I have found that much of Attali's book "Noise" gives a
straightforward view of radicalism in art. He pretty much reiterates
the Engles and Marx's 1870's take on the art-society-capitalism
dialectic by showing comtemporary examples with chapters on
"representing" and "repeating" circa 1985(?). There seems to be a good
webpage about it at.....
http://www.mnstate.edu/gracyk/courses/aesthetics%20of%20music/attali'snoise.htm
...and of course all the Marx stuff is free to read at....
http://www.marxists.org/
(Oh, and then there is marcuse's book "one-dimentional man", which is
an awesome read for anyone interested in radical arts and politics)

 Anyway... there is a notion of the revolutionary potential in all the
fields of art... What is art? Why do we seperate Art as a concept from
Life? Did people do that 100 years ago? What else happened 100 years
ago? If art was mine from the beginning shouldn't I know what it is by
now?
Study some art history, get specific, look at the Dada-ists who party
hard at Cabaret Voltaire in 1917, what were they doing? and who was
buying it? What did they really buy? Why did it leave the Cabaret
scene end up at the Museum of Modern Art? Art is like an enactment of
the rhebus, where a word can change the meaning of the object it
represents. So a child can make art and not even know it. And, for
some people, the same piece of art can be a "sell-out" and to someone
else "revolutionary".   "Art" is a concept that we learn about, we
study it to know what it is, it is not a part of us even if it is.
"Art" (as a rhebuic concept) does not come from the "desiring-machine"
that D y G write about in "Anti-Oedipus." But
"throwing-paint-on-the-wall", does come from that "desiring-machine"
so does "smushing-wet-clay" and so does "making-lots-of-money." So too
would "revolutionary-actions" come from that "desiring-machine."

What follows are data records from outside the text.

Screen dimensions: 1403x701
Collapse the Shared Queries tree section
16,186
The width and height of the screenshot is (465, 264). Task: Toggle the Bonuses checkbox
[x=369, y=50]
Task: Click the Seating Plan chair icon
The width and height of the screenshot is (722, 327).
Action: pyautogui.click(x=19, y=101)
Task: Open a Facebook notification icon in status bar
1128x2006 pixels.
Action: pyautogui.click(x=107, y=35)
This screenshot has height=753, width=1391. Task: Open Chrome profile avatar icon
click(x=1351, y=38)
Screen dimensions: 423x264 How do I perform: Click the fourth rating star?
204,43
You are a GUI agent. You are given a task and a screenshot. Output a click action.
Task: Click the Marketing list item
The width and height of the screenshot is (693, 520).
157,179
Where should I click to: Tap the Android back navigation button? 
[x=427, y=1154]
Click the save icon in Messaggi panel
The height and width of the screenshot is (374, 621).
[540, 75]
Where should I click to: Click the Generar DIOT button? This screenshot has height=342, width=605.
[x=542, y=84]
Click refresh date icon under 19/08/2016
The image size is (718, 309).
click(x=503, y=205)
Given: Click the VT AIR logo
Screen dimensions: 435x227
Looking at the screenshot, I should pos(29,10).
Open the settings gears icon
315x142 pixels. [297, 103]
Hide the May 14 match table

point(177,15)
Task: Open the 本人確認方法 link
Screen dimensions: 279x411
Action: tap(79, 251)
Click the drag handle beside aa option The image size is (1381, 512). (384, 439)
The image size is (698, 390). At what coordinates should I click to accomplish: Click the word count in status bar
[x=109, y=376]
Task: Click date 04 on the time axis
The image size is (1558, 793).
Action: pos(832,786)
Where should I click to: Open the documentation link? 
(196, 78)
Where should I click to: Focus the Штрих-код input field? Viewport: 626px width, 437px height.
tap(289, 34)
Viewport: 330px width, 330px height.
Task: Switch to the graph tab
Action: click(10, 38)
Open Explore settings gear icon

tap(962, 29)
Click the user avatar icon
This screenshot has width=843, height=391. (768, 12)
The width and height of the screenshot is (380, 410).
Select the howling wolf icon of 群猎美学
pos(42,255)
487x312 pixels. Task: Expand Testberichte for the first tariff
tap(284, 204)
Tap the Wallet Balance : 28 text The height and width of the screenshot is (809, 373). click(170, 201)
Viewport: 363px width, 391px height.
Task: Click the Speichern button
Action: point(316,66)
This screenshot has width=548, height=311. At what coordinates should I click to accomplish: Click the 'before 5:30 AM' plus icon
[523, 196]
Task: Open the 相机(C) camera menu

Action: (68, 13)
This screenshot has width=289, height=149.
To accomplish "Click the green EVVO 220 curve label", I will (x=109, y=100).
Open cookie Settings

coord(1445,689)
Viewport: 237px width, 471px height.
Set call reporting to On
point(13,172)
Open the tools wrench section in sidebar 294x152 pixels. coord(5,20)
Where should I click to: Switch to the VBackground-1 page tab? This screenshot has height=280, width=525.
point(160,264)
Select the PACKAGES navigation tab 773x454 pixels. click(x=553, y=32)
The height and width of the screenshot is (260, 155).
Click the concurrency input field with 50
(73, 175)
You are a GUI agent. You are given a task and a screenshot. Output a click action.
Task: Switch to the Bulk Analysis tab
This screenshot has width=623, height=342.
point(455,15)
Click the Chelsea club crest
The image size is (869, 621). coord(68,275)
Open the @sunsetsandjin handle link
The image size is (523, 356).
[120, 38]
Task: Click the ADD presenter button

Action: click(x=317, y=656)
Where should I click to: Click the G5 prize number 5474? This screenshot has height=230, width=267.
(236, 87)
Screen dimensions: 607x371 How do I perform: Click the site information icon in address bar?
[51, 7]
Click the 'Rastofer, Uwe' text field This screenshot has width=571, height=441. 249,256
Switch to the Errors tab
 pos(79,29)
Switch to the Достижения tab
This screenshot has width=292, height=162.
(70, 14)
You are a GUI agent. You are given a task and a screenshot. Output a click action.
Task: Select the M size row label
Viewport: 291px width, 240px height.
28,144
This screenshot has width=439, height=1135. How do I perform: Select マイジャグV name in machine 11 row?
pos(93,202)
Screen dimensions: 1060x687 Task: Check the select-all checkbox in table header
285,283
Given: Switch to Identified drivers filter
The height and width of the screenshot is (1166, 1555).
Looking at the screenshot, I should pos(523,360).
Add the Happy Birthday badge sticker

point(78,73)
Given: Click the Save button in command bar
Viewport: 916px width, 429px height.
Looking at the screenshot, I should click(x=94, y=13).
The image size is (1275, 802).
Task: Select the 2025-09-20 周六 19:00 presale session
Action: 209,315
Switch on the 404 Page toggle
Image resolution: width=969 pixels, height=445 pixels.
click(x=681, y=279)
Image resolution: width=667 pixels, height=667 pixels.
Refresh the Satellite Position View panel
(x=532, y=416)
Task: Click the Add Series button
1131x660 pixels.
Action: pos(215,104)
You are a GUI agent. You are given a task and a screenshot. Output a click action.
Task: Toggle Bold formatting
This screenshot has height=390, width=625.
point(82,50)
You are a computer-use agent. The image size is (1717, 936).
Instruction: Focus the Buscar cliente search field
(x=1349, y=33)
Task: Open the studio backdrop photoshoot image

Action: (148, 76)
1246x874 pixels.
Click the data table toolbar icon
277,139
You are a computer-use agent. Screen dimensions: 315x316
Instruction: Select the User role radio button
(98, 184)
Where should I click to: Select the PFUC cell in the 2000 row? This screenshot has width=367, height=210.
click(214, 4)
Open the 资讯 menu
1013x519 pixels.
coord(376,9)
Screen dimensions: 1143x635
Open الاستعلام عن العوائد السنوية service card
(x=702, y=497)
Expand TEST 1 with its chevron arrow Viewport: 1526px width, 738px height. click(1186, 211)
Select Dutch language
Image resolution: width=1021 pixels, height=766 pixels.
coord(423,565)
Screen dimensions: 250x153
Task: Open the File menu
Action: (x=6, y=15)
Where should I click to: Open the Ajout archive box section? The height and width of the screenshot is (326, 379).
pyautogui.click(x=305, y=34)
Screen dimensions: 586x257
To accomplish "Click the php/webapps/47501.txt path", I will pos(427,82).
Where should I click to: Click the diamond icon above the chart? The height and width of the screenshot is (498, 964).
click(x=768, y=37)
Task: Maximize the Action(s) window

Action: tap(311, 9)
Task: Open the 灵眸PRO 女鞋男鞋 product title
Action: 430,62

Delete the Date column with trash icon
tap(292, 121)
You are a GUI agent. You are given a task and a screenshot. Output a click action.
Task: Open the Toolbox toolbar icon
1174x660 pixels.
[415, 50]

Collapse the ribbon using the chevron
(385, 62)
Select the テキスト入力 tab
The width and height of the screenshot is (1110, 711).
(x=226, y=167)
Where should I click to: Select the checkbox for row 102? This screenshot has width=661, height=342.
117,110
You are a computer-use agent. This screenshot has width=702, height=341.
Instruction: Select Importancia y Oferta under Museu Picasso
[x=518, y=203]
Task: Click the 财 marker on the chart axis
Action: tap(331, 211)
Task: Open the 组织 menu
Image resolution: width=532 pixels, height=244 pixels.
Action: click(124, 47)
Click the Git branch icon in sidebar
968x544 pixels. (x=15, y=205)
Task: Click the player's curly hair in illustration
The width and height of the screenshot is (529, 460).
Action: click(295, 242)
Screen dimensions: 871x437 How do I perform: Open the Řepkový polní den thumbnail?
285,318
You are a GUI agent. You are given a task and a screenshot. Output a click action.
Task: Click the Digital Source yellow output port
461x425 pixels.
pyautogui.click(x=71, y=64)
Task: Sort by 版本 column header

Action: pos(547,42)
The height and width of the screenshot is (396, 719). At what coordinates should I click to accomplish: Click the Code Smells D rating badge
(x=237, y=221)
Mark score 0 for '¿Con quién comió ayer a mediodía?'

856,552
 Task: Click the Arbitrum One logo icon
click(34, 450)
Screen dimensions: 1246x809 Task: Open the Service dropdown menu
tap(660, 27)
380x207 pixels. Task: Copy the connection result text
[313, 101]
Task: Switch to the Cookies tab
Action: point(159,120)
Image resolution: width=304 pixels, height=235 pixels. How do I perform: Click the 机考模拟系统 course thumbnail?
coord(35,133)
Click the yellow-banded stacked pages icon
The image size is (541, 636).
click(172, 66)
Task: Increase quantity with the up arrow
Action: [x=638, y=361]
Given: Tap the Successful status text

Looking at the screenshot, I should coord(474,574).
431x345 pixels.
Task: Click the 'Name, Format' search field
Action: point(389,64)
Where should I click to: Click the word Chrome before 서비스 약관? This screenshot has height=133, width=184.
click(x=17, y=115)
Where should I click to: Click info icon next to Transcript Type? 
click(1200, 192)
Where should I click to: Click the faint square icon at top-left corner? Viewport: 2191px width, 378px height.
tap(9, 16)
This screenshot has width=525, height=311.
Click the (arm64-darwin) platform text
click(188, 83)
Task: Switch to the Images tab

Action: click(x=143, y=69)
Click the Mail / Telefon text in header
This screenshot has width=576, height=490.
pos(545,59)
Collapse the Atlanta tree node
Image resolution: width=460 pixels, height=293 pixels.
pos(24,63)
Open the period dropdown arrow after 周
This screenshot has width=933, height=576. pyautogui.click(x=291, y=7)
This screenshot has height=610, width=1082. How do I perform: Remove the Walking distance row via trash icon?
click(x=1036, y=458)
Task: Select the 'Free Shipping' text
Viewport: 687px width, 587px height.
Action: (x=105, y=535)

On 6/23/05, joan carol urquhart <jcu at execulink.com> wrote:
"As Foucault says in the intro, Anti-Oedipus is the guide to the
nonfascist life. Capitalism trains us that desire equals lack: that
the only way to meet our desires is to consume. Anti-Oedipus, though,
has a different take: desire does not come from lack. It comes from a
need to make, to create, to experience."

Ok, so we consume, but what has become of our inate need to make, to
create, to experience? After all, it IS still there, but it often
channelled into the realms of Art, that special construct of the
rhebus, preying upon our deepest intellectual weakness, completeness.
So what if we wanted to "smush-wet-clay" or
"play-ragtime-on-the-piano" but we want it to be revolutionary also,
what would we do?
Theres only a bit in "Anti-Oedipus," where D y G write about how the
Production Process must have a Recording Surface, a concept they
briefly mention in Ch.1-The Desiring Machines, Pt.3-Subject and
Enjoyment.
Does anybody know a better place to read about the Recording Surface
of the production process. What is it does it have another name?